La variante de Uchumayo comprende tres etapas. La etapa I inició en enero de 2013 y entró en funcionamiento en diciembre de 2014. La etapa II comenzó en marzo de 2016, mientras que la etapa III arrancó en noviembre de 2017. Ambas fueron puestas en servicio en agosto de 2019, durante la gestión de Elmer Cáceres Llica. Sin embargo, ninguno de los tramos fue liquidado debido a que las intervenciones no fueron culminadas en su totalidad. Este proceso quedó pendiente y fue asumido por la actual gestión en 2023, cuando se planteó como objetivo concretar la liquidación física del proyecto.
En el tramo I aún está pendiente la reubicación de una línea de media tensión, labor que será asumida por la actual administración regional. En contraste, la construcción de los tres puentes peatonales ubicados cerca del centro recreativo Conafovicer, frente al grifo León del Sur y frente a la cervecería Backus —componentes correspondientes al tramo II— quedó descartada. En 2024, el GRA lanzó una convocatoria para ejecutar estas estructuras bajo la modalidad de contrata; sin embargo, dos años después, la intervención, valorizada en S/ 2 millones 230 mil, quedó fuera de los planes de la gestión.
“Ya no contamos con presupuesto para ejecutar dicha intervención. Sin embargo, la liquidación del proyecto se puede realizar con normalidad. La variante de Uchumayo tiene componentes. En la medida que sus componentes estén ejecutados, se procede a liquidar la obra. Si faltase algún trabajo y, por razones técnicas, no es posible ejecutar, es mejor liquidar la obra y ponerla a disposición para que, a partir de allí, tenga viabilidad otro proyecto”, declaró Berly Gonzales Arias, gerente general del GRA.

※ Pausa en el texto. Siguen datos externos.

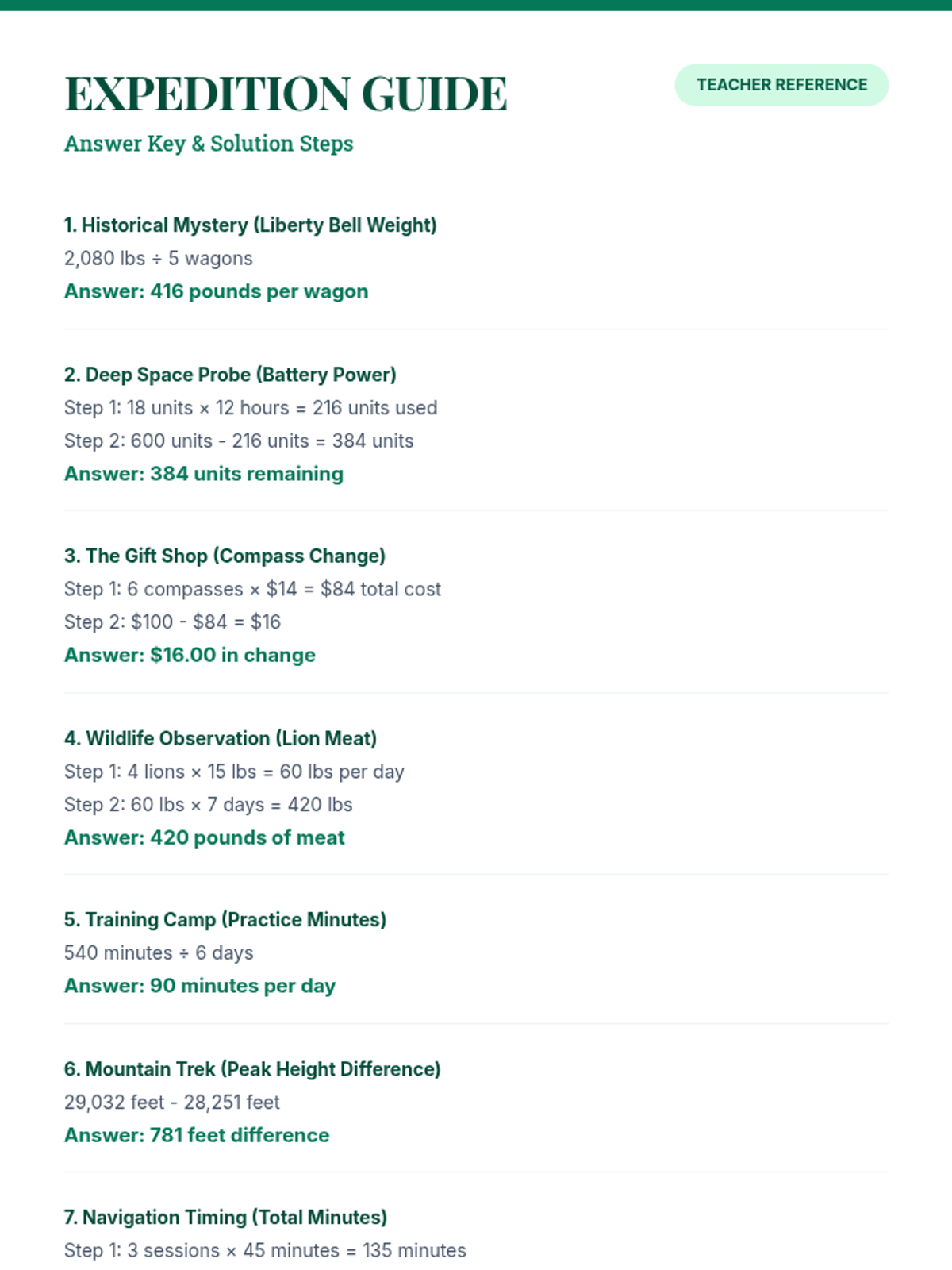This screenshot has width=952, height=1270.
Task: Click the 540 minutes ÷ 6 days line
Action: click(159, 952)
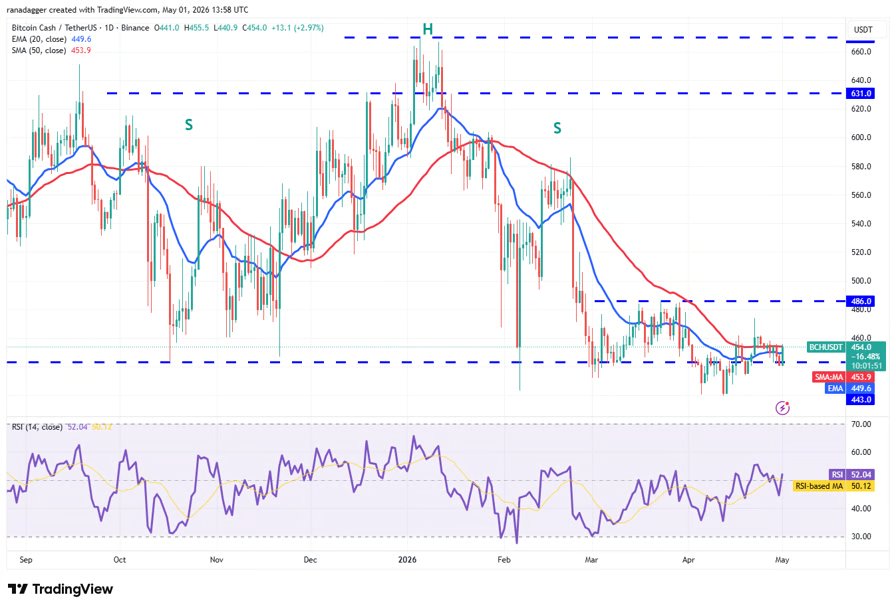Click the Bitcoin Cash / TetherUS symbol title
896x609 pixels.
55,27
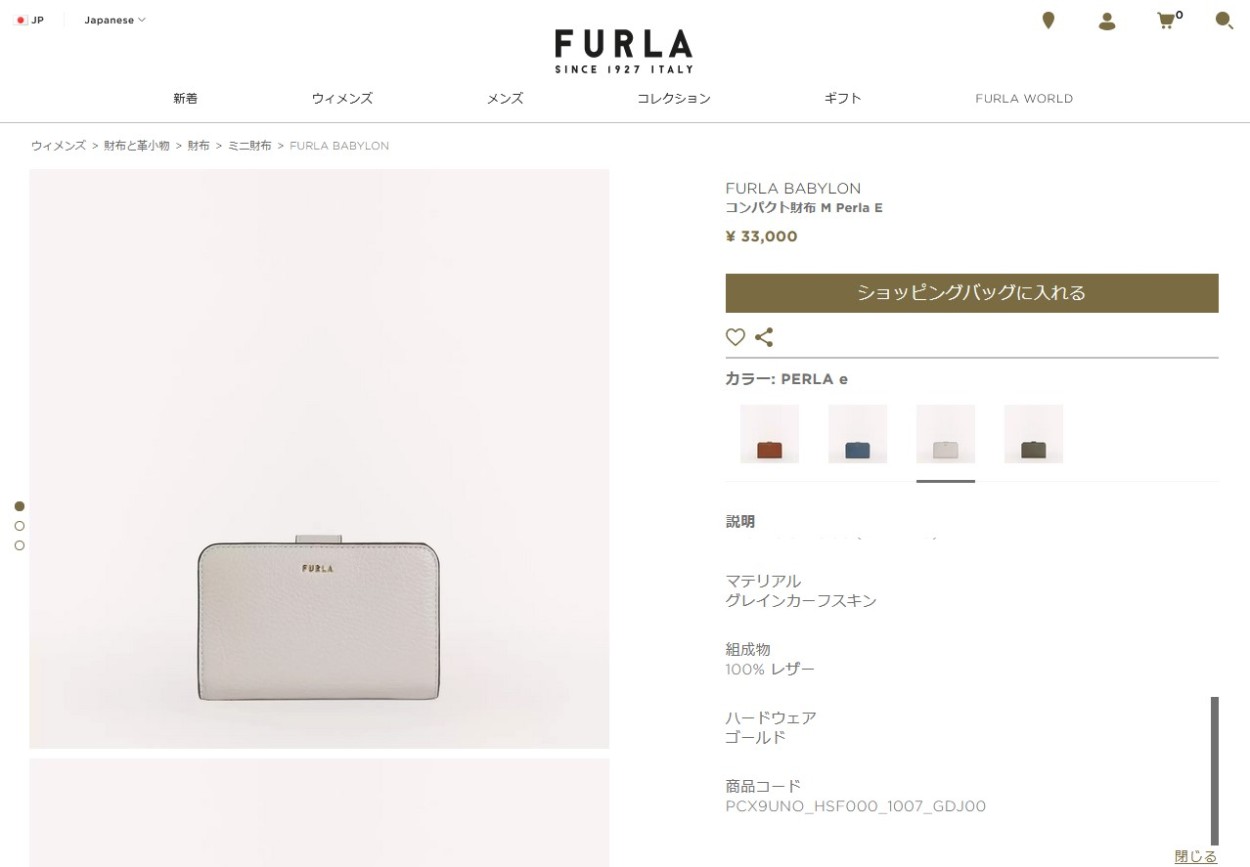Open the store locator pin icon
The image size is (1250, 867).
click(x=1048, y=20)
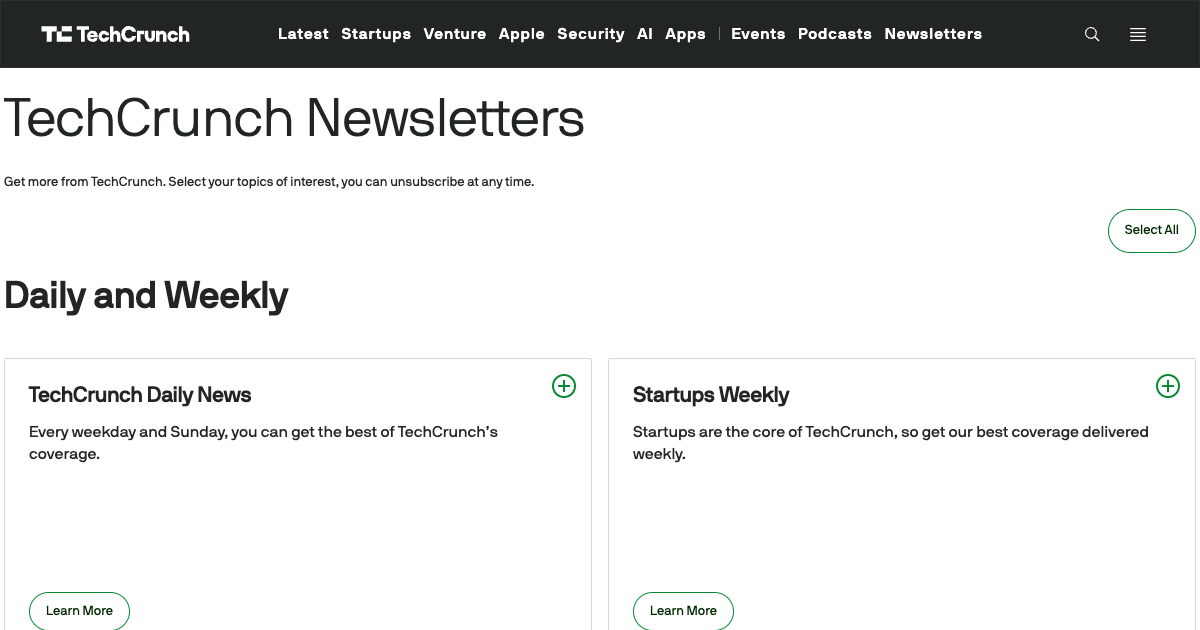Open the search magnifier icon

point(1092,34)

Adicionalmente, Gonzales Arias sostuvo además que la liquidación de obras heredadas de gestiones anteriores suele resultar compleja debido a la falta de documentación técnica y administrativa. En esos casos, explicó, se recurre a liquidaciones de oficio, mecanismo que implica la determinación de responsabilidades funcionales de los trabajadores a cargo. Bajo ese escenario, no se descarta aplicar esta figura legal para concretar el cierre físico-financiero de la variante de Uchumayo antes del cierre de gestión.
No obstante, al tratarse de una infraestructura que forma parte de la vía nacional, la variante de Uchumayo fue ejecutada mediante una delegación de competencias otorgada por el Ministerio de Transportes y Comunicaciones (MTC) al Gore Arequipa. En ese contexto, el Ejecutivo regional deberá realizar coordinaciones adicionales con el sector para definir si, una vez liquidada la obra, esta será transferida al MTC para que asuma su operación y mantenimiento.